**Problem details**: Pick out every line in the records below that contains the word "should", and copy each of those lines.

###

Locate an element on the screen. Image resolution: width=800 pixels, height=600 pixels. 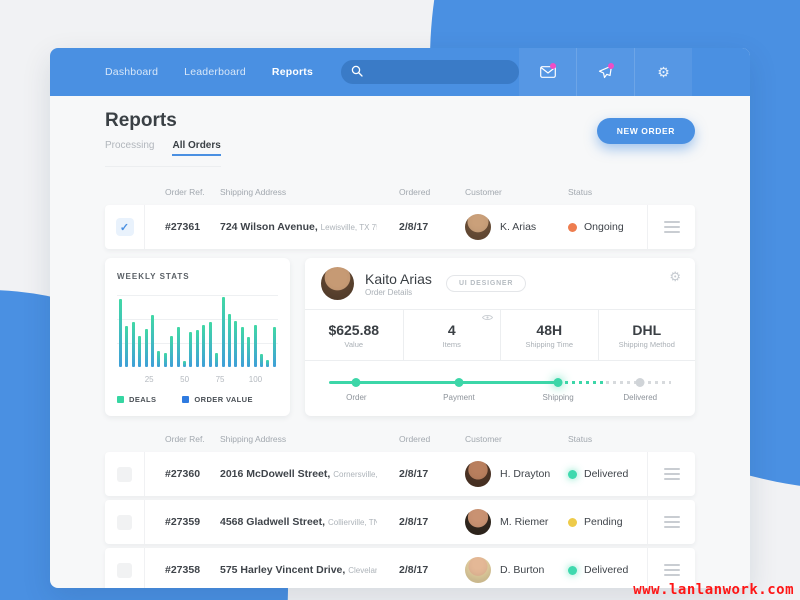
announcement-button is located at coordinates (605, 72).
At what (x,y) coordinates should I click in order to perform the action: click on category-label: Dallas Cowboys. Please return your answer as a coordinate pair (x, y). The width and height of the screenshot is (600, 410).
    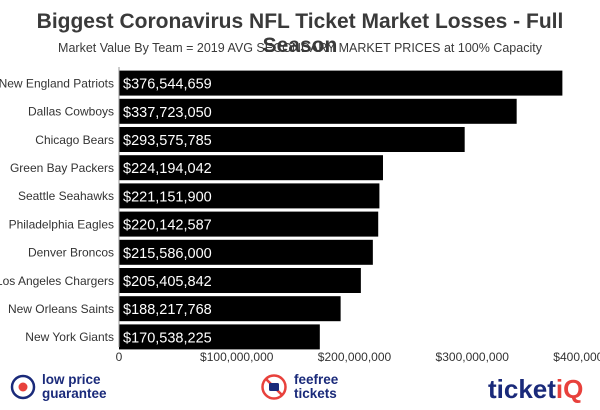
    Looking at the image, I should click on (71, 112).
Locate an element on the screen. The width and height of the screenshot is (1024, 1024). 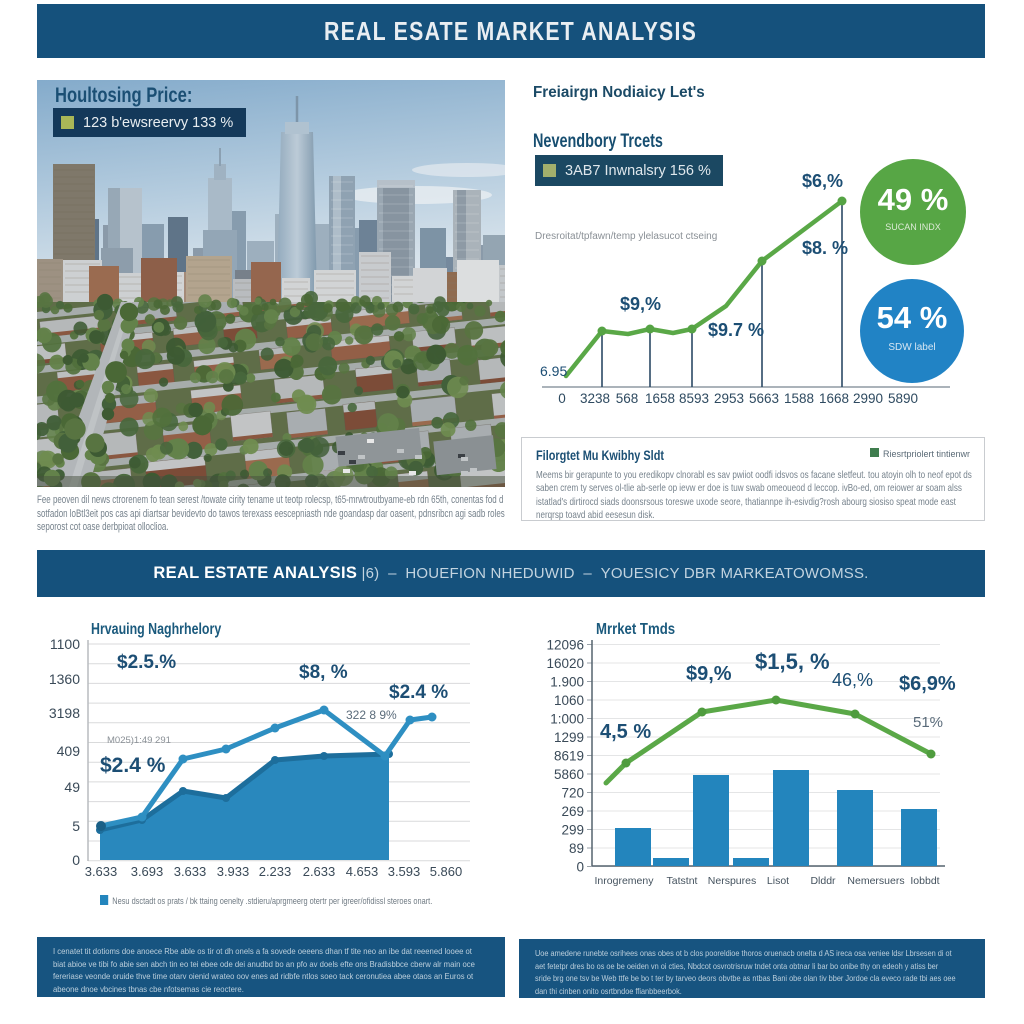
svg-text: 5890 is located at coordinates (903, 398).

###

**Solution to the problem**:
At what (x,y) coordinates should I click in order to perform the action: click on category-label: Dallas Cowboys. Please return your answer as a coordinate pair (x, y). The width and height of the screenshot is (600, 410).
    Looking at the image, I should click on (71, 112).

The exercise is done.